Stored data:

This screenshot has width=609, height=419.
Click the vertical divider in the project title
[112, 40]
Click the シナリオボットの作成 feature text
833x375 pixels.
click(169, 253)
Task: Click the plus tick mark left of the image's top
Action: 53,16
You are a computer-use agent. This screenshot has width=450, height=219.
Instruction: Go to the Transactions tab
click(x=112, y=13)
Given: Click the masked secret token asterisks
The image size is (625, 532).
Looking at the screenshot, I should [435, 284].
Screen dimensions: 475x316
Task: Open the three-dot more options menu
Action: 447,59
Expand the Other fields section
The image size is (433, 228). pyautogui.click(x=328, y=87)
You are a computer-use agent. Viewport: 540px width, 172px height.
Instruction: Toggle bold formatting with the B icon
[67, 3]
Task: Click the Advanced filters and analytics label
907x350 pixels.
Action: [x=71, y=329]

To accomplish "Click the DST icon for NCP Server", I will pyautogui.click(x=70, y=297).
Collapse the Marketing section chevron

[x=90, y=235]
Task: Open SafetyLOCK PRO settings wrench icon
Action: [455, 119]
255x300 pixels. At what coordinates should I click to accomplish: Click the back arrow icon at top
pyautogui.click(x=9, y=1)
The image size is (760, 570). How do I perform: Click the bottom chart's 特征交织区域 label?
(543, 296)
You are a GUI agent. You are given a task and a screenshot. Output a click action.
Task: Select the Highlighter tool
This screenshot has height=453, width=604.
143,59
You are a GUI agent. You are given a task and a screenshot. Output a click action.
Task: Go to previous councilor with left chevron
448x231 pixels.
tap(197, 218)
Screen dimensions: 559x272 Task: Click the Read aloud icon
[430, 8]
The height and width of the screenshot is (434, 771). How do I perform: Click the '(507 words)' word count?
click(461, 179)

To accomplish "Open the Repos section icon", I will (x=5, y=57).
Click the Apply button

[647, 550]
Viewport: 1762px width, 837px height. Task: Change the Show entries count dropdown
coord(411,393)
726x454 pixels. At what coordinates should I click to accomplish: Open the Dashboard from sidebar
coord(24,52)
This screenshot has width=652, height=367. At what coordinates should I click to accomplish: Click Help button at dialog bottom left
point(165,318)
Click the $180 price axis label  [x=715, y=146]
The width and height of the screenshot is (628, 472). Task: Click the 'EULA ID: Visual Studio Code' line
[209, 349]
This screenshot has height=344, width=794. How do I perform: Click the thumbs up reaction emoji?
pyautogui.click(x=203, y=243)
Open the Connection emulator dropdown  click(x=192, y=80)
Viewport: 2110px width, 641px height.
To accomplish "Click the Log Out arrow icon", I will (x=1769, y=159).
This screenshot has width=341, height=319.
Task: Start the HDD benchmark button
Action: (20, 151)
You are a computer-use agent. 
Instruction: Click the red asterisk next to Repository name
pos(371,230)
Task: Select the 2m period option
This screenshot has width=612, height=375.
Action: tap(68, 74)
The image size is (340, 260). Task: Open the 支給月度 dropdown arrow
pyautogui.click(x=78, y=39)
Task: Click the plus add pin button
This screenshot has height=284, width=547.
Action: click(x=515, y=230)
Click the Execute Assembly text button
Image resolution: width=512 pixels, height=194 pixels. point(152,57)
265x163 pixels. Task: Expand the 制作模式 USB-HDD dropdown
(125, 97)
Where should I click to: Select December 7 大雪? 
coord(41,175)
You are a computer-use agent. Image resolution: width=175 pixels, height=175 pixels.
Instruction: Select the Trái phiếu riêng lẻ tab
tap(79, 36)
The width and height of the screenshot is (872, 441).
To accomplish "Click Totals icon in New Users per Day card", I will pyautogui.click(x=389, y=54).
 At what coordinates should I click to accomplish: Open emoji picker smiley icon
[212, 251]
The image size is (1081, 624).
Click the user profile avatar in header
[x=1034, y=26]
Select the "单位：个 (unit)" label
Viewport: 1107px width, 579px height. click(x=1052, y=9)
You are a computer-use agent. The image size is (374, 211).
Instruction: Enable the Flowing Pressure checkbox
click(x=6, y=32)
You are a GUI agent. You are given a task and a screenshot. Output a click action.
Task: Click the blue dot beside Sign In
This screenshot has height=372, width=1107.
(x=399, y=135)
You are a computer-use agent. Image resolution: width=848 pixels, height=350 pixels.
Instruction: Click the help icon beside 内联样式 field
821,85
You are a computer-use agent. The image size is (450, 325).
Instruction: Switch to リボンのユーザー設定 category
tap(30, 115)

■ WHAT THIS TASK INVOLVES ■
Repeat the records above exactly, from the first line to the last.

■ THE COMPLETED TASK ■
This screenshot has width=609, height=419.
Click the vertical divider in the project title
[112, 40]
Click the シナリオボットの作成 feature text
833x375 pixels.
click(169, 253)
Task: Click the plus tick mark left of the image's top
Action: 53,16
You are a computer-use agent. This screenshot has width=450, height=219.
Instruction: Go to the Transactions tab
click(x=112, y=13)
Given: Click the masked secret token asterisks
The image size is (625, 532).
Looking at the screenshot, I should [435, 284].
Screen dimensions: 475x316
Task: Open the three-dot more options menu
Action: 447,59
Expand the Other fields section
The image size is (433, 228). pyautogui.click(x=328, y=87)
You are a computer-use agent. Viewport: 540px width, 172px height.
Instruction: Toggle bold formatting with the B icon
[67, 3]
Task: Click the Advanced filters and analytics label
907x350 pixels.
Action: [x=71, y=329]

To accomplish "Click the DST icon for NCP Server", I will pyautogui.click(x=70, y=297).
Collapse the Marketing section chevron

[x=90, y=235]
Task: Open SafetyLOCK PRO settings wrench icon
Action: [455, 119]
255x300 pixels. At what coordinates should I click to accomplish: Click the back arrow icon at top
pyautogui.click(x=9, y=1)
The image size is (760, 570). How do I perform: Click the bottom chart's 特征交织区域 label?
(543, 296)
You are a GUI agent. You are given a task and a screenshot. Output a click action.
Task: Select the Highlighter tool
This screenshot has height=453, width=604.
143,59
You are a GUI agent. You are given a task and a screenshot. Output a click action.
Task: Go to previous councilor with left chevron
448x231 pixels.
tap(197, 218)
Screen dimensions: 559x272 Task: Click the Read aloud icon
[430, 8]
The height and width of the screenshot is (434, 771). How do I perform: Click the '(507 words)' word count?
click(461, 179)

To accomplish "Open the Repos section icon", I will (x=5, y=57).
Click the Apply button

[647, 550]
Viewport: 1762px width, 837px height. Task: Change the Show entries count dropdown
coord(411,393)
726x454 pixels. At what coordinates should I click to accomplish: Open the Dashboard from sidebar
coord(24,52)
This screenshot has width=652, height=367. At what coordinates should I click to accomplish: Click Help button at dialog bottom left
point(165,318)
Click the $180 price axis label  [x=715, y=146]
The width and height of the screenshot is (628, 472). Task: Click the 'EULA ID: Visual Studio Code' line
[209, 349]
This screenshot has height=344, width=794. How do I perform: Click the thumbs up reaction emoji?
pyautogui.click(x=203, y=243)
Open the Connection emulator dropdown  click(x=192, y=80)
Viewport: 2110px width, 641px height.
To accomplish "Click the Log Out arrow icon", I will (x=1769, y=159).
This screenshot has width=341, height=319.
Task: Start the HDD benchmark button
Action: (20, 151)
You are a computer-use agent. 
Instruction: Click the red asterisk next to Repository name
pos(371,230)
Task: Select the 2m period option
This screenshot has width=612, height=375.
Action: tap(68, 74)
The image size is (340, 260). Task: Open the 支給月度 dropdown arrow
pyautogui.click(x=78, y=39)
Task: Click the plus add pin button
This screenshot has height=284, width=547.
Action: click(x=515, y=230)
Click the Execute Assembly text button
Image resolution: width=512 pixels, height=194 pixels. point(152,57)
265x163 pixels. Task: Expand the 制作模式 USB-HDD dropdown
(125, 97)
Where should I click to: Select December 7 大雪? 
coord(41,175)
You are a computer-use agent. Image resolution: width=175 pixels, height=175 pixels.
Instruction: Select the Trái phiếu riêng lẻ tab
tap(79, 36)
The width and height of the screenshot is (872, 441).
To accomplish "Click Totals icon in New Users per Day card", I will pyautogui.click(x=389, y=54).
 At what coordinates should I click to accomplish: Open emoji picker smiley icon
[212, 251]
The image size is (1081, 624).
Click the user profile avatar in header
[x=1034, y=26]
Select the "单位：个 (unit)" label
Viewport: 1107px width, 579px height. click(x=1052, y=9)
You are a computer-use agent. The image size is (374, 211).
Instruction: Enable the Flowing Pressure checkbox
click(x=6, y=32)
You are a GUI agent. You are given a task and a screenshot. Output a click action.
Task: Click the blue dot beside Sign In
This screenshot has height=372, width=1107.
(x=399, y=135)
You are a computer-use agent. Image resolution: width=848 pixels, height=350 pixels.
Instruction: Click the help icon beside 内联样式 field
821,85
You are a computer-use agent. The image size is (450, 325).
Instruction: Switch to リボンのユーザー設定 category
tap(30, 115)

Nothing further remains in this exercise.